Masumi menyimpulkan senyumnya,"Aku hanya senang karena Maya sudah kembali sehat dan aku sedang memikirkan untuk membuat rencana liburan akhir tahun sebagai hadiah buat Maya. Aku tahu dia ingin sekali pergi berlibur dan sudah merencanakan sesuatu sebelum akhirnya dia harus dioperasi,"
"Saya bisa membantu mengenai hal itu Tuan," kata Mizuki yang sangat paham dengan rencana Masumi yang selalu ingin membuat Maya, istrinya tercinta itu bahagia.
"Saya akan berikan brosur paket liburan yang bisa anda pilih bersama Nyonya," mizuki menawarkan.
"Hhmm, boleh...tapi aku ingin ini sebagai kejutan jadi jangan sampai Maya tahu,"
"Baiklah Tuan, saya akan siapkan semuanya untuk anda,"
"Terima kasih Mizuki," ucap Masumi tulus.
"Senang melihat anda bahagia Tuan, Daito juga terasa aman dan menyenangkan," katanya.
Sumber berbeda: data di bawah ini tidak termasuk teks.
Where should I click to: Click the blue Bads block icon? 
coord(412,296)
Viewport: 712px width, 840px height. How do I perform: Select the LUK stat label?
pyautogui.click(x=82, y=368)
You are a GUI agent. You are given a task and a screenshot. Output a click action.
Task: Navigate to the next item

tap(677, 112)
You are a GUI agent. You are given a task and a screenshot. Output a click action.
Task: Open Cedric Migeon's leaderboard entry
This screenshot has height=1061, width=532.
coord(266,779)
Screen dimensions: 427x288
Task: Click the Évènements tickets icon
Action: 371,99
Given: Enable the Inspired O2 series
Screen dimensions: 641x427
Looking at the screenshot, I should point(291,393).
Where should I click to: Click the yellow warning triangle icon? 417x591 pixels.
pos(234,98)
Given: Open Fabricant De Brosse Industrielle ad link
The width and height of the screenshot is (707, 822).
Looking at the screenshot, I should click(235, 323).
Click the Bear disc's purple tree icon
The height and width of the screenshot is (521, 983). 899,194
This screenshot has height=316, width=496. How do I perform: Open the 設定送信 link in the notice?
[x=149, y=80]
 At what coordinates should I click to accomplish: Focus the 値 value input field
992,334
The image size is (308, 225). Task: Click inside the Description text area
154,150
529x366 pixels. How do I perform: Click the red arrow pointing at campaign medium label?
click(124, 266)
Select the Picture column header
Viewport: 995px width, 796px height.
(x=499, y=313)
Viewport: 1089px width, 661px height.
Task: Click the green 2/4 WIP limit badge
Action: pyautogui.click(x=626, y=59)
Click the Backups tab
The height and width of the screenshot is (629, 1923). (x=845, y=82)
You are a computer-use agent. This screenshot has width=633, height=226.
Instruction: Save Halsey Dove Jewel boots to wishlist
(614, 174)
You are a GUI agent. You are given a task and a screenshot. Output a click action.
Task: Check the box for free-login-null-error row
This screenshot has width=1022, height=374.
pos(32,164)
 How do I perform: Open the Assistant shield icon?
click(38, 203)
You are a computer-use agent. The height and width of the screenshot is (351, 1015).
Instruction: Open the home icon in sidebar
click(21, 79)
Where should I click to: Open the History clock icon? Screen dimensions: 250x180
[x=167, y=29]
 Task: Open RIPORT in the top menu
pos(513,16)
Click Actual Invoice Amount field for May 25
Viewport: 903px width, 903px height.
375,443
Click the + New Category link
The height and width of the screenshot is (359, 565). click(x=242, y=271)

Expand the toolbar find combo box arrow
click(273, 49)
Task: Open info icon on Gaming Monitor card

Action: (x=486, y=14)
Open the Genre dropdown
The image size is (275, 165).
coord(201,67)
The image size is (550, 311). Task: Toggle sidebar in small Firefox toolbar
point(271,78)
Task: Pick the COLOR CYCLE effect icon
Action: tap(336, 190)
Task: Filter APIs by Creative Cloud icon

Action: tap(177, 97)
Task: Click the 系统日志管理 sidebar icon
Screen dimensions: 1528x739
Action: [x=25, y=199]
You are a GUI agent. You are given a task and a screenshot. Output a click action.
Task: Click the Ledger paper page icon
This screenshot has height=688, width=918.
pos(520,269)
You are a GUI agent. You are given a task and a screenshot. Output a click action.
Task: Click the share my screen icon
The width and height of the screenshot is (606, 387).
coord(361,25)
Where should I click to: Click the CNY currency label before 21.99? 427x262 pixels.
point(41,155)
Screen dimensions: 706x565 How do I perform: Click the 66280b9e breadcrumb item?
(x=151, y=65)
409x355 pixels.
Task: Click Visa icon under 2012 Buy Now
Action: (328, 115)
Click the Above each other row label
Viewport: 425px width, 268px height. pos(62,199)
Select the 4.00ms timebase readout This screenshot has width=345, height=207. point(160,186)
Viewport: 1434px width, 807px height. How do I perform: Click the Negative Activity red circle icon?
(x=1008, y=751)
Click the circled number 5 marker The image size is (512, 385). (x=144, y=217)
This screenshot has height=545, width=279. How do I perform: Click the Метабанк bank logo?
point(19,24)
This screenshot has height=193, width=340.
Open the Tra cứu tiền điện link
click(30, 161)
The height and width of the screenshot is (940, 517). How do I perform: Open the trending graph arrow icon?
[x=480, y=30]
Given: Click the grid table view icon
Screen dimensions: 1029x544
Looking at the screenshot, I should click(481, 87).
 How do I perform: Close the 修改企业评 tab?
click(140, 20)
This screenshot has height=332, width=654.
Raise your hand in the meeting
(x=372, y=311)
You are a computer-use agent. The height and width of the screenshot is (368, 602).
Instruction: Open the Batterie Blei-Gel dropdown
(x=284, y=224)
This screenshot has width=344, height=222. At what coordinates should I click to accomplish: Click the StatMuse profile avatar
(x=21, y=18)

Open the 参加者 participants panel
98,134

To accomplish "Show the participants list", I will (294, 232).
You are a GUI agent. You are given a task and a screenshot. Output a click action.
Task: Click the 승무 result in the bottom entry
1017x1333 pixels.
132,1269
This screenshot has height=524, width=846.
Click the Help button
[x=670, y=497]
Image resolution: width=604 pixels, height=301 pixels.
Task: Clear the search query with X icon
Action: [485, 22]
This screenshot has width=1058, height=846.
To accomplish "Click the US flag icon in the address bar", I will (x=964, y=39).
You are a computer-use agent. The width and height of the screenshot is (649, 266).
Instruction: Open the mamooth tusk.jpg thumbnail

Alis Masumi bertaut heran lalu menghela napas panjang, "Aku akan menganggap itu sebagai sebuah pujian darimu,"
Mizuki terkikik, "Maaf, saya permisi,"
Dan Masumi hanya bisa menggeleng melihat sekretarisnya pergi. Tak lama kemudian otaknya kembali merangkai rencana liburan untuk Maya.
Hampir tengah hari ketika Masumi selesai dengan pekerjaannya dan bersiap untuk menjemput Maya untuk makan siang bersama. Keduanya sudah sepakat untuk makan siang bersama karena Maya masih syuting di studio Daito.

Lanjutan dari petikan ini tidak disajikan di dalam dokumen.